Human cancer results from the stepwise accumulation of genetic alterations within a cell. The transition from a normal cell to pre-invasive, invasive, and finally metastatic malignancy results from multiple genetic lesions which confer a progressive selective advantage and which are therefore maintained within the evolving tumor. In most cases, both the initiating genetic event and subsequent alterations occur somatically and are therefore observed in tumor but not normal tissues. However in the case of inherited cancer predisposition syndromes (for example, hereditary breast/ovarian cancer) a germline mutation (in this case in BRCA1/2) contributes to tumor initiation and is thus observed in both normal and tumor tissues. Even in these cases, however, multiple additional genetic abnormalities are required for carcinogenesis, including somatic loss of the remaining normal allele of the germline predisposition gene.
Tumor genetic analysis is playing a rapidly expanding role in cancer diagnosis, prognostication, and treatment. Genes altered in cancer function in basic cell cycle regulation, transmission of growth signals, regulation of cellular differentiation and cell death, and other key properties. As a result, the collection of genetic abnormalities found within an individual tumor can influence the clinical behavior of that cancer. Much of the clinical focus in recent years has been on alterations in genes involved in cellular signaling, including EGFR, RAS, BRAF and others, since the protein products of these genes not only promote tumorigenesis but are also attractive therapeutic targets (see “Targeted Therapy” section for more details). While some tumor genetic abnormalities are highly specific to certain cancers, such as the BCR-ABL translocation in chronic myelogenous leukemia and acute lymphoblastic leukemia, other abnormalities, such as mutational activation of the KRAS or PIK3CA oncogenes, are associated with many different cancers. Going forward, it is likely that analysis of an increasingly broad set of genes will be carried out as part of routine clinical cancer diagnostics.

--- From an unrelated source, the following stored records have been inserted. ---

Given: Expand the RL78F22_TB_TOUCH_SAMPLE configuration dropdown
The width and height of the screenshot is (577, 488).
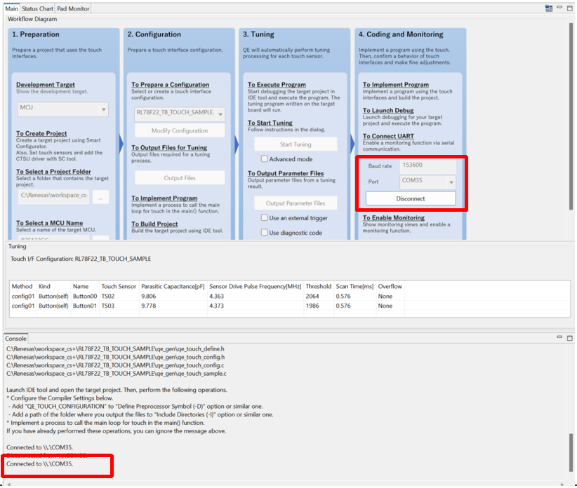Looking at the screenshot, I should [x=179, y=113].
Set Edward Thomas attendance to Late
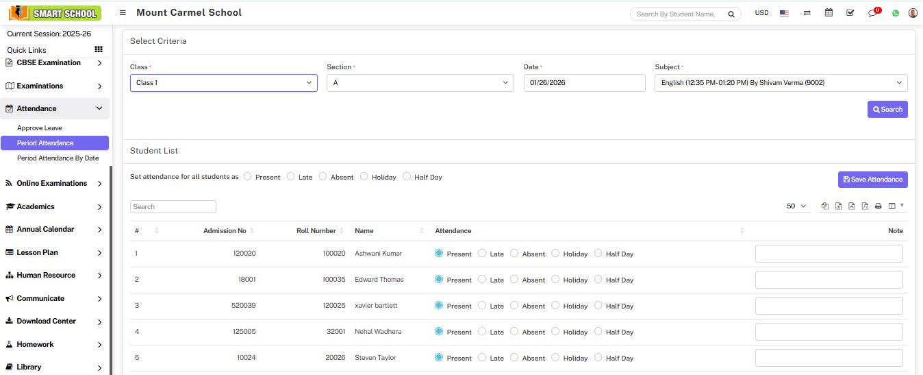 pos(482,280)
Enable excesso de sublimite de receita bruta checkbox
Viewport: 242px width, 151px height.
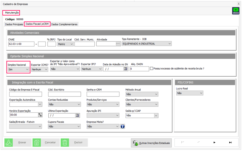(152, 69)
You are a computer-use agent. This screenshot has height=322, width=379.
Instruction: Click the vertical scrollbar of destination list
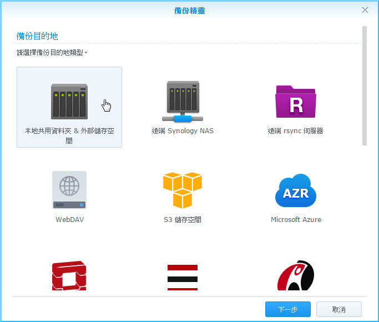[x=365, y=83]
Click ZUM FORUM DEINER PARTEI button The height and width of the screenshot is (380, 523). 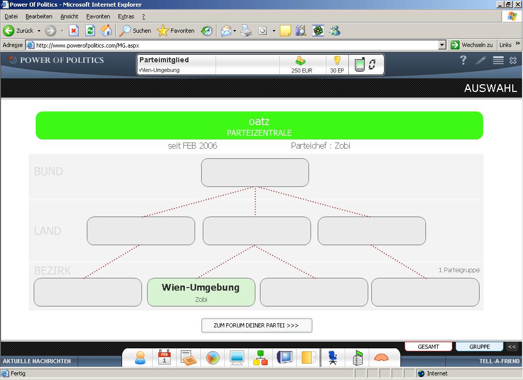click(x=256, y=325)
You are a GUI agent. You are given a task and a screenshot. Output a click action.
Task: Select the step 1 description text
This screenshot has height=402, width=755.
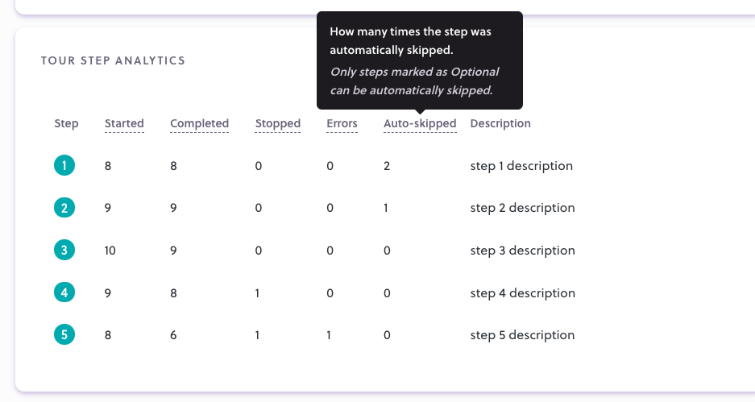[x=521, y=166]
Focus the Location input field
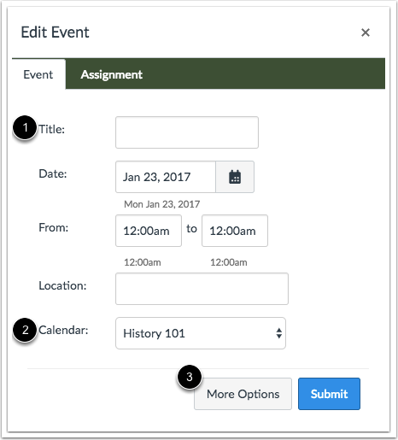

Tumor-specific genetic alterations may include point mutations, nucleotide insertions and deletions, gains and losses of entire genes, and gross DNA rearrangements. While an individual tumor is likely to harbor many such changes, only a subset of these are functionally important. Such key mutations that drive cancer progression have therefore been termed “driver” mutations, in contrast to irrelevant genetic changes carried along which are known as “passenger” mutations. Although in some cases it can be challenging to distinguish passenger from driver events, the vast majority of genetic changes that are recurrent and are established as important for cancer prognostication and/or treatment are driver mutations.
Why is it important to consider tumor genetic analysis for many cancer patients, given that only a handful of truly therapeutically relevant genetic changes in a few tumor types have been identified to date? The field of cancer medicine is now at in inflection point in which advances toward more rational and effective cancer therapy are occurring at an ever-accelerating rate. This progress is being made possible by the convergence of at least three factors: a better understanding of cancer pathogenesis and biology, the increased availability of many new and highly selective therapeutic agents, and new technology that allows sophisticated genetic analysis of clinical tumor specimens. As a result, patients now have access to a new generation of clinical trials and other treatment options based on the genetics of their individual tumor. Therefore, progress for individual patients, as well as for cancer medicine as a whole, will require the routine collection and analysis of such detailed molecular tumor diagnostic information.